In 1997 Frank Moore Cross and Esti Eshel published the text with drawing, transcription and translation. "According to the editors' interpretation, a certain man named Ḥoni gave his slave Ḥisday, his home, fig and olive trees to Eleazar, the treasurer or bursar of the Qumran community." This was a dramatic link between the site of Qumran and the scrolls themselves, which talk about this community, usually referred to as the Yahad. As Cross and Eshel put it, "The word Yahad, which appears on this ostracon, establishes the connection between Khirbet Qumran and the scrolls which were found in the nearby caves."

==Line 8 and yahad==
Cross and Eshel translated line 8 thus: "when he fulfills (his oath) to the Community (ie yahad)". "If the reading lyḥd is correct – and it seems without serious objection (the dalet at the edge of the ostracon is certain) – we must suppose that the reference is to Honi's fulfilling his vow and entering the Community at Qumran, or to his fulfilment of his year as a neophyte, after which he assigns all of his estate to the community."

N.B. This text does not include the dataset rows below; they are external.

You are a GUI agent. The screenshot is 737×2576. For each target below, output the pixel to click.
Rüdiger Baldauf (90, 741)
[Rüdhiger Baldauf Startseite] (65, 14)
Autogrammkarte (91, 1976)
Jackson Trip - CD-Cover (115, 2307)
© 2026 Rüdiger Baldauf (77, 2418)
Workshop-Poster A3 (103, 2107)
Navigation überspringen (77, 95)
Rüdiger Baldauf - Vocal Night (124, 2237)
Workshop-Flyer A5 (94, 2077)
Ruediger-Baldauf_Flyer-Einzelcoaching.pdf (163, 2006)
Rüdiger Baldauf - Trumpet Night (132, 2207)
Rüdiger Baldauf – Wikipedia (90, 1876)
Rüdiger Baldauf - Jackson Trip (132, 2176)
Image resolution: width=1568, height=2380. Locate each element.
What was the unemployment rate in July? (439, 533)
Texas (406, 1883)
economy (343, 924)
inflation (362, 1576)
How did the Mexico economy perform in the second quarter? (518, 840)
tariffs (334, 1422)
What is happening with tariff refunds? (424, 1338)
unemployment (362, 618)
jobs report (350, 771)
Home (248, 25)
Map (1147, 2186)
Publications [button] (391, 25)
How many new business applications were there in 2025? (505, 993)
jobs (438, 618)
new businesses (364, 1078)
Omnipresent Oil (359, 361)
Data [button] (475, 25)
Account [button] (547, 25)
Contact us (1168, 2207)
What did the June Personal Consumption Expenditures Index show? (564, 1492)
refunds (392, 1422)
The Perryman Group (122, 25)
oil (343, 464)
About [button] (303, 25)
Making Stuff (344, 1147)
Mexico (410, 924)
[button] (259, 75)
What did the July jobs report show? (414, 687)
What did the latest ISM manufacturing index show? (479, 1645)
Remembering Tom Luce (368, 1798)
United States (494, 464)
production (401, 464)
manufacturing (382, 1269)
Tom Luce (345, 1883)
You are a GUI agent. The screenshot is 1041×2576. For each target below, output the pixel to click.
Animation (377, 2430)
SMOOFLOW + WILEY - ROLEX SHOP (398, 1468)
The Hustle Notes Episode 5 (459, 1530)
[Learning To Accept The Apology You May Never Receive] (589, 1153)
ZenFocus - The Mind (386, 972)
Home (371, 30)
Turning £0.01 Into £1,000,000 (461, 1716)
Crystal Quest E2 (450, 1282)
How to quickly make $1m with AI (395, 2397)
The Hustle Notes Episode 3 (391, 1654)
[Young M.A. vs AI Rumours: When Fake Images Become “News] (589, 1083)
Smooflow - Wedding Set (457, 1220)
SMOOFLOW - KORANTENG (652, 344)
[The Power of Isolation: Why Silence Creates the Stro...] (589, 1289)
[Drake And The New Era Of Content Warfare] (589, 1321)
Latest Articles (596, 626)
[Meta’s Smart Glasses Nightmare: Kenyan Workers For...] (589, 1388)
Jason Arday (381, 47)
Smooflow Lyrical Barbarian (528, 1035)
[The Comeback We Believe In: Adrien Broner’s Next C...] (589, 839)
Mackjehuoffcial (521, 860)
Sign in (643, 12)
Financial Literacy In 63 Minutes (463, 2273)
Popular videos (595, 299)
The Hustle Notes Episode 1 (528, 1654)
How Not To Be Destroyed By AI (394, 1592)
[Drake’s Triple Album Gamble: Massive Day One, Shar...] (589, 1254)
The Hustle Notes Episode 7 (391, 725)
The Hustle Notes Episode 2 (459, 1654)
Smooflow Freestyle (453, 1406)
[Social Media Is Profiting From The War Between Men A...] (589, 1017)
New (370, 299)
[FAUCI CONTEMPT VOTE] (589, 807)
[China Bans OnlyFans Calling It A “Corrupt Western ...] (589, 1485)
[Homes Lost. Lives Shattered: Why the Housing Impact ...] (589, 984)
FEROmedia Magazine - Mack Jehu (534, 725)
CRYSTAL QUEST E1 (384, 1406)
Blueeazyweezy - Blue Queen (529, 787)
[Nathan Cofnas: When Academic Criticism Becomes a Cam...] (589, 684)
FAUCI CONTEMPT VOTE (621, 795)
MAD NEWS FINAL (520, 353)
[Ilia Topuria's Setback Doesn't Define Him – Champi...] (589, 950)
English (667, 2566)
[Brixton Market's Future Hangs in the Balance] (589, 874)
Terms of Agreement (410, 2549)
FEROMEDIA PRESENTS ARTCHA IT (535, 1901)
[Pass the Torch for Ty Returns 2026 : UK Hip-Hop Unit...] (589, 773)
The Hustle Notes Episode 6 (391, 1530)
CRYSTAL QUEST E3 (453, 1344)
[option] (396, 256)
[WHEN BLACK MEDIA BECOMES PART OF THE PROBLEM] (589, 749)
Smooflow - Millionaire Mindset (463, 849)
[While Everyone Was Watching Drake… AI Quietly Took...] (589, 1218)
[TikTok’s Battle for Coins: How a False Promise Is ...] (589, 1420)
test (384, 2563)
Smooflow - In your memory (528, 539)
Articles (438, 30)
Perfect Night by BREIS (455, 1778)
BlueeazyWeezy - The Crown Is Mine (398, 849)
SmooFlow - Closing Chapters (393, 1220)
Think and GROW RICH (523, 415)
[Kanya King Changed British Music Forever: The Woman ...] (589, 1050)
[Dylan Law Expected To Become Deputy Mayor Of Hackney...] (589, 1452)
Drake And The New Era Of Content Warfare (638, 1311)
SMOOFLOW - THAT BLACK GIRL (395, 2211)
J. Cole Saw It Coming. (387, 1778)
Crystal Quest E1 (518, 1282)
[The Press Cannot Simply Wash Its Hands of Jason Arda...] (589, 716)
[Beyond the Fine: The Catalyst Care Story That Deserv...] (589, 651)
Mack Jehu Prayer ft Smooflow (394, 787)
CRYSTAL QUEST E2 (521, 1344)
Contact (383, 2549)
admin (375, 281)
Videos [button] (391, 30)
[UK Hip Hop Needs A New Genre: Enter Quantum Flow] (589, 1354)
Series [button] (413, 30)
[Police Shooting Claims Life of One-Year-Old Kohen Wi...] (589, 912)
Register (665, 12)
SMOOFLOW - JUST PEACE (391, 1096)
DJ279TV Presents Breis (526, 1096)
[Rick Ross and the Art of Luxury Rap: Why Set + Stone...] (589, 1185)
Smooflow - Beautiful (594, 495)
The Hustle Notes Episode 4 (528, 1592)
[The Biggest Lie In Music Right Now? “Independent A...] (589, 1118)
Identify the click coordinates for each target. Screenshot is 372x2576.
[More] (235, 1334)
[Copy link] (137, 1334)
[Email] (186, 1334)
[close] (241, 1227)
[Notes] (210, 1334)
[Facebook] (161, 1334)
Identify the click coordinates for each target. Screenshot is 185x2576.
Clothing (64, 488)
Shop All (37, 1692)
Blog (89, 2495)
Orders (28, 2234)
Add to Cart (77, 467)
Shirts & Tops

The publication immediately provoked controversy because not only did the transcription include the word yahad, but most who looked at photos of the original artifact could not see the letters that Cross and Eshel saw that should make up the word. This provoked various scholarly published responses. Yardeni translated the line "and every oth[er(?)] tree", the word "other" ( ’aḥêr) being placed last in Hebrew word order and instead of Cross and Eshel's certain dalet Yardeni posited a resh, which is similar in form. More problematic is the first letter which Yardeni reads as an alef. Golb published a brief comment advocating that the first two letters appear to be a gimel or nun and an alef (rather than a rare form of het, ), while it was a moot point whether the third letter was "the upper min [sic] portion of a daleth". F.H. Cryer also published a differing opinion on the ostracon. Most scholars agree that the text was a deed and the majority of those accept that it was a deed of gift. Few see any reference to the Yahad.

In 2000 Cross and Eshel published the ostracon in volume 36 of the Discoveries in the Judaean Desert (DJD) series with the yahad reading intact, despite the scholarly disapproval which had been aired since the initial publication in 1997.